> **Task details**
Transcribe each entry exactly; skip the images.
*** Available data
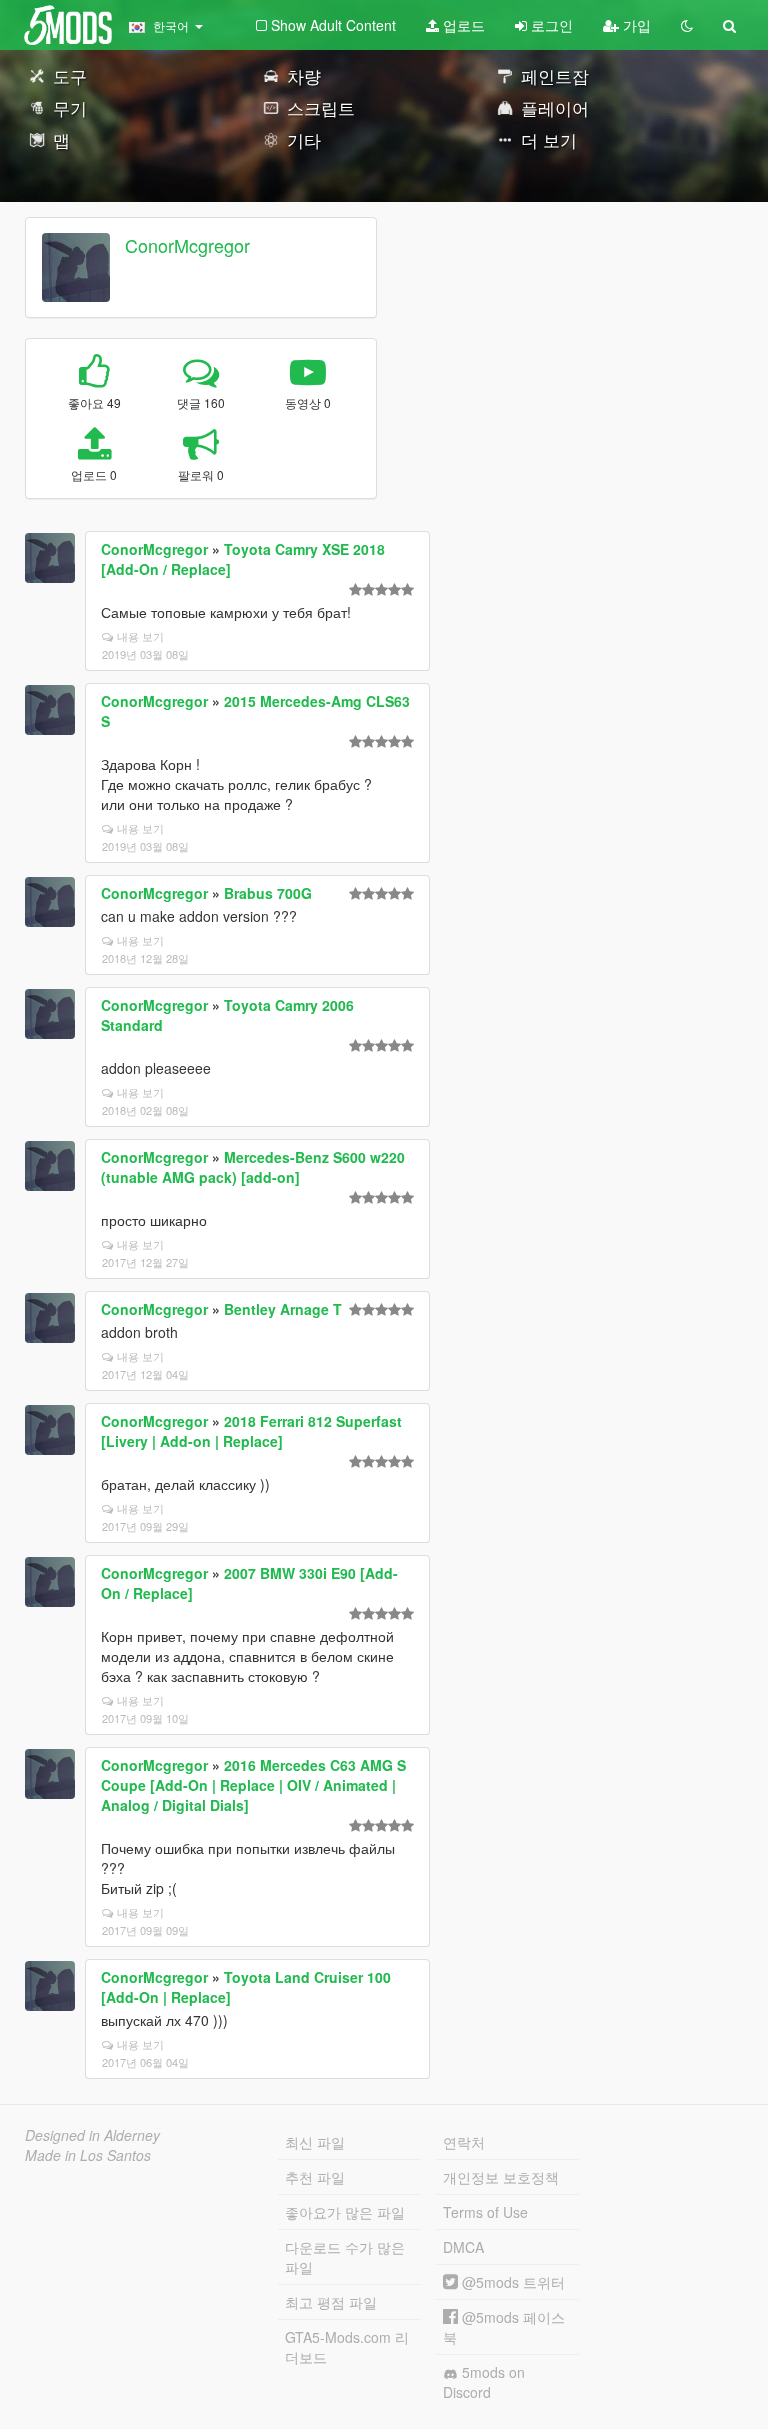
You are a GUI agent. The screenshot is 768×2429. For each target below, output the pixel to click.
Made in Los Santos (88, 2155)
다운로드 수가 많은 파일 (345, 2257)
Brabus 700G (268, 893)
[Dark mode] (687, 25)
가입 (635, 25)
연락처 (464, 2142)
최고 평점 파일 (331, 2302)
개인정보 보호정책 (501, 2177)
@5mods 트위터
******
> **Answer box**
You are a GUI agent. The screenshot is 768×2429. For each target below, output the pixel to click.
Made in Los Santos (88, 2155)
다운로드 수가 많은 파일 (345, 2257)
Brabus 700G (268, 893)
[Dark mode] (687, 25)
가입 (635, 25)
연락처 (464, 2142)
최고 평점 파일 (331, 2302)
개인정보 보호정책 (501, 2177)
@5mods 트위터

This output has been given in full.